Begin Document text

What they found was that the release of microplastics was highly temperature sensitive, Boland said. “What’s happening is that there’s an interaction between the [plastic] polymer and the water,” Boland said. “It’s almost like a flaking of the surface of the actual plastic itself.” Hotter water exacerbates that flaking, and so does shaking the bottle.
When the researchers filled the plastic baby bottles with room temperature water and shook them for about 60 seconds, to simulate normal formula preparations, “you get hundreds of thousands of microplastics,” he said. When they increased that temperature to 158 F, the bottles released anywhere from 1 million to 16 million particles per liter. The bottles also released trillions of even smaller nanoplastics — tiny bits of plastic ranging in size from 10 nanometers up to 1 micron – so many that “we stopped counting them,” he said.
The plastic bottles continued to release microplastic particles over 21 days of testing.
The researchers then used global sales data for plastic baby bottles and information on national breastfeeding rates to estimate the potential exposure to microplastics for infants around the world in the first 12 months of life. Overall, they estimated that the average infant consumes more than 1.5 million microplastics particles per day.
But those estimates varied drastically depending on the region of the world. Infants in higher-income parts of the world, including North America and Europe, where breastfeeding rates are lower, could potentially be consuming well over 2 million microplastic particles per day, they estimated. Meanwhile, in China, where glass baby bottles are more popular, the average infant’s consumption of microplastics is estimated to be in the “tens of thousands” of particles, Boland said.

End Document text
Begin Given material

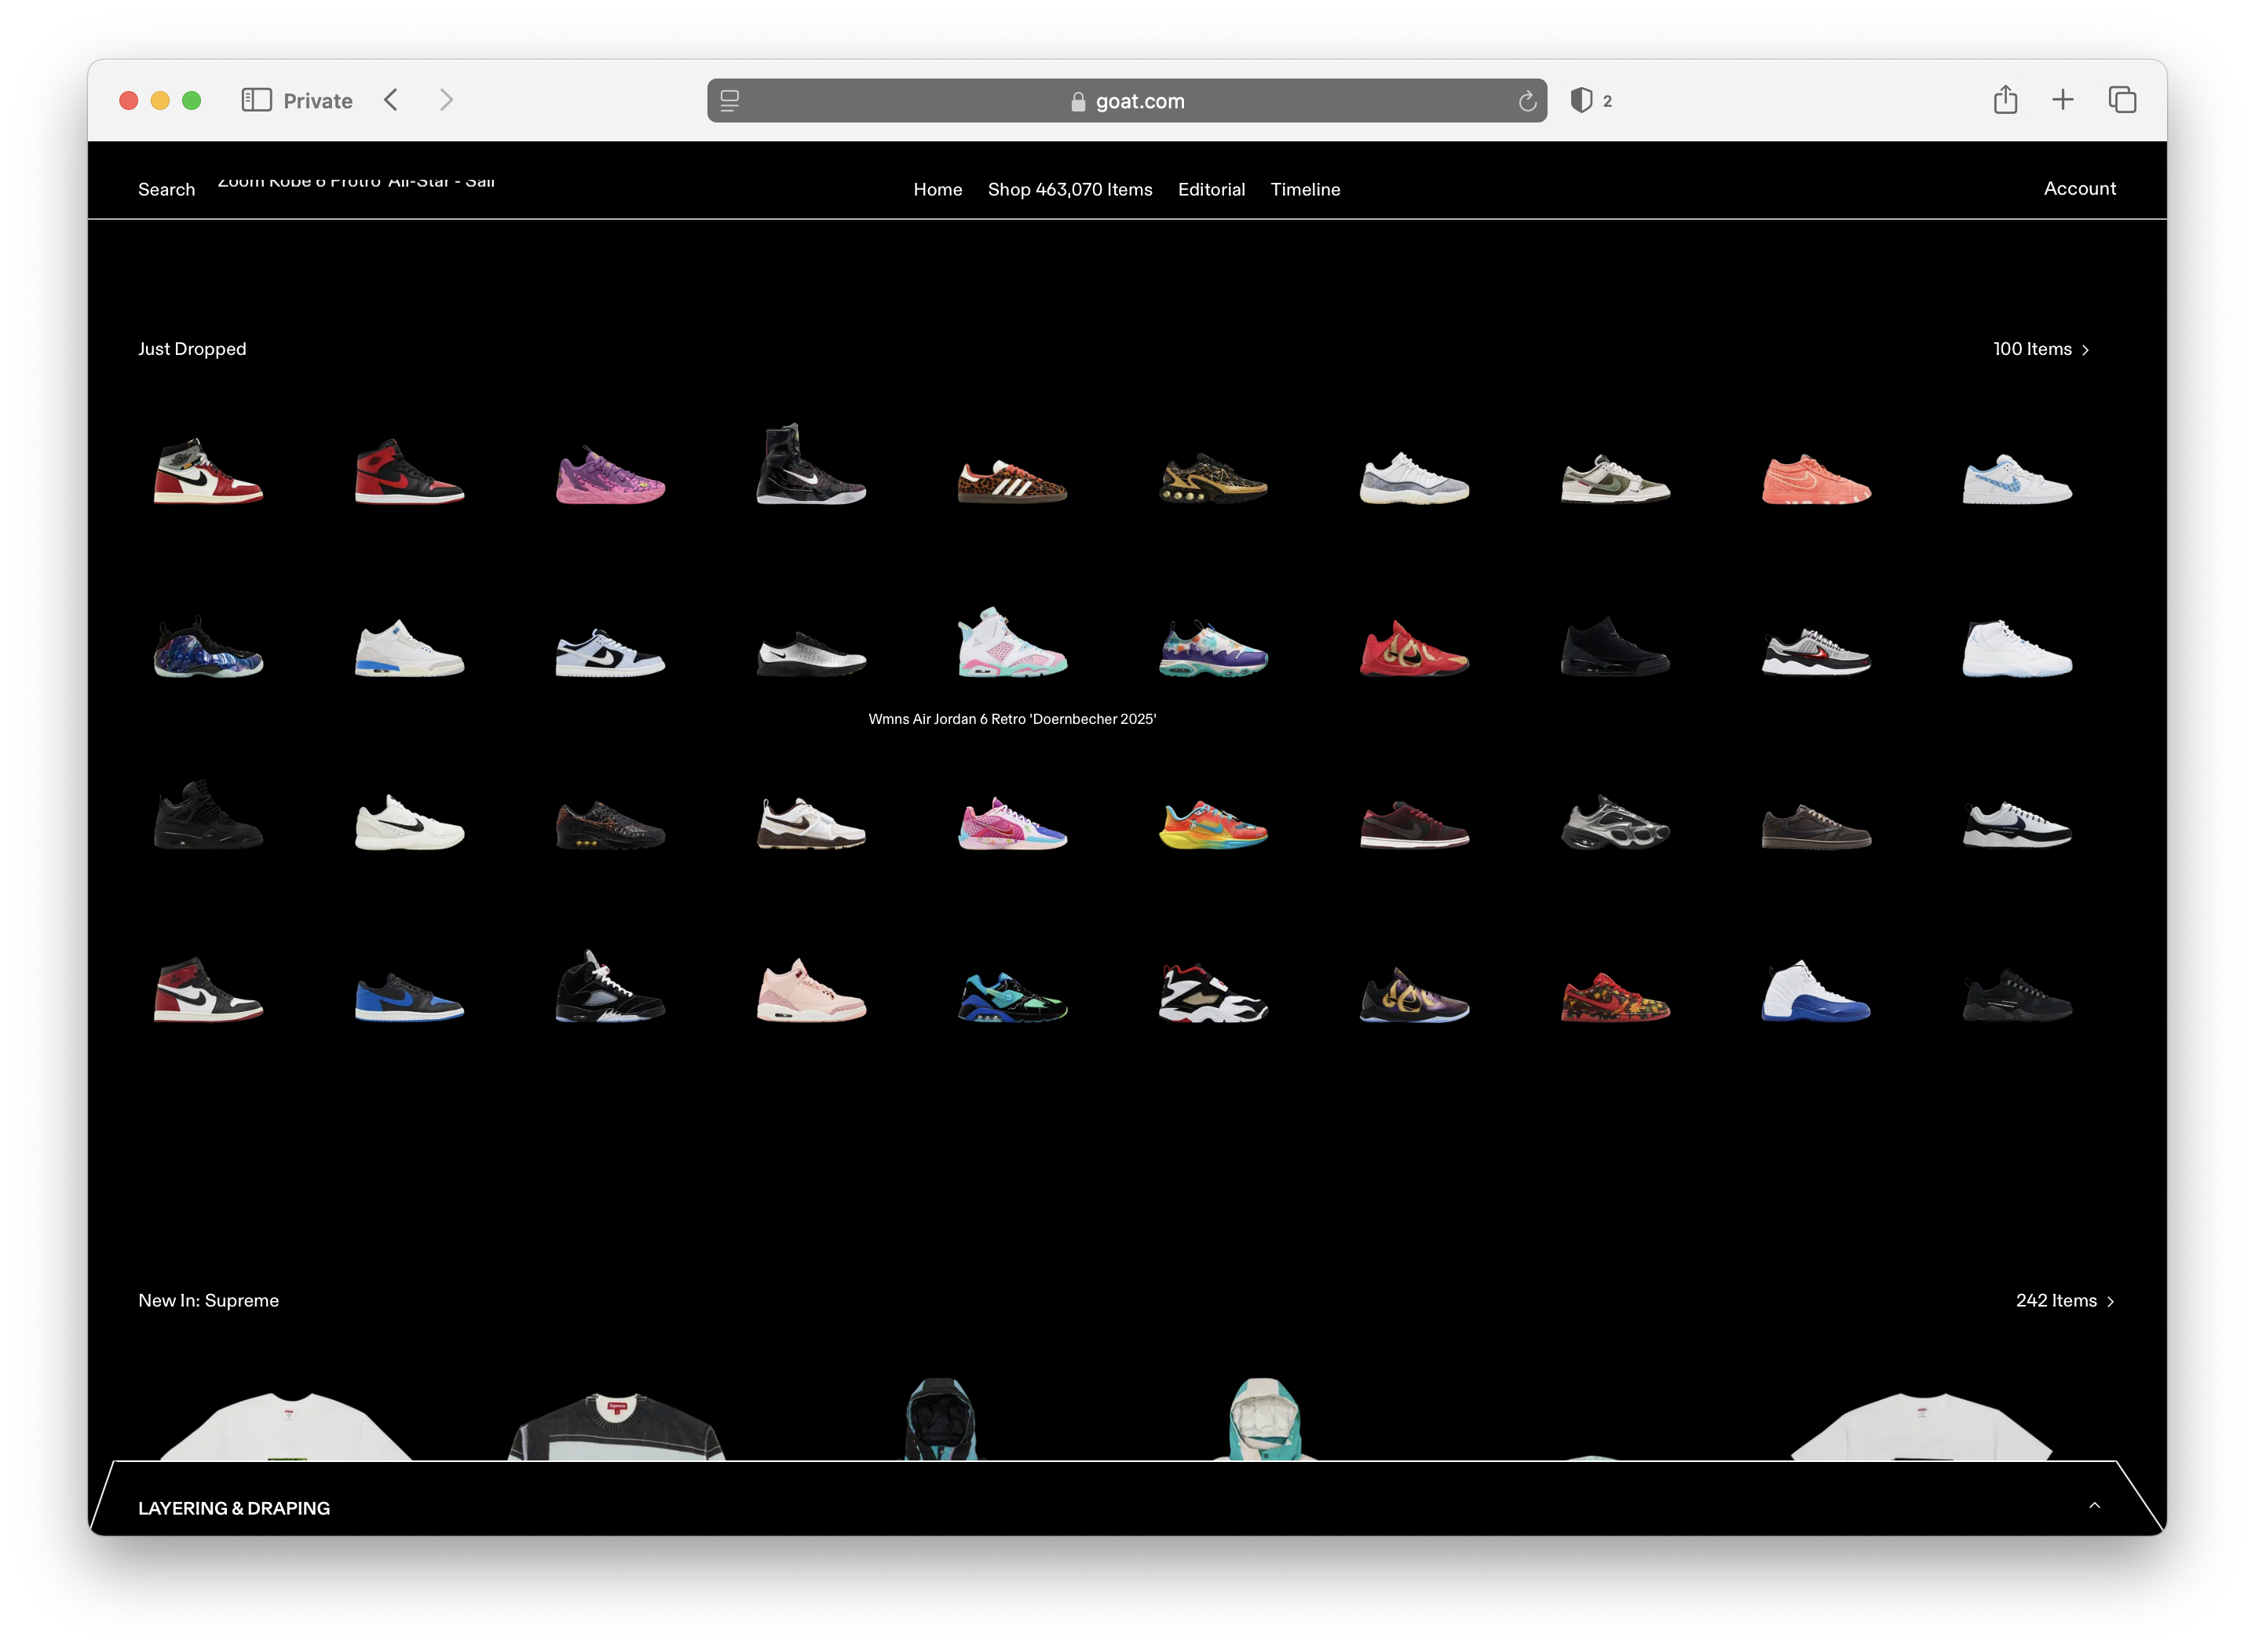The height and width of the screenshot is (1652, 2255).
Task: Open the Timeline menu item
Action: [1305, 189]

End Given material

» Written problem 1
Translate this sentence from the passage on microplastics in baby bottles into Spanish: "The plastic bottles continued to release microplastic particles over 21 days of testing."
» Written problem 2
Copy word for word the part of the passage on microplastics in baby bottles starting with "But those estimates" and going on through "particles, Boland said.".

» Written reply 1
Los biberones de plástico continuaron liberando partículas de microplásticos a lo largo de 21 días de pruebas.

» Written reply 2
But those estimates varied drastically depending on the region of the world. Infants in higher-income parts of the world, including North America and Europe, where breastfeeding rates are lower, could potentially be consuming well over 2 million microplastic particles per day, they estimated. Meanwhile, in China, where glass baby bottles are more popular, the average infant’s consumption of microplastics is estimated to be in the “tens of thousands” of particles, Boland said.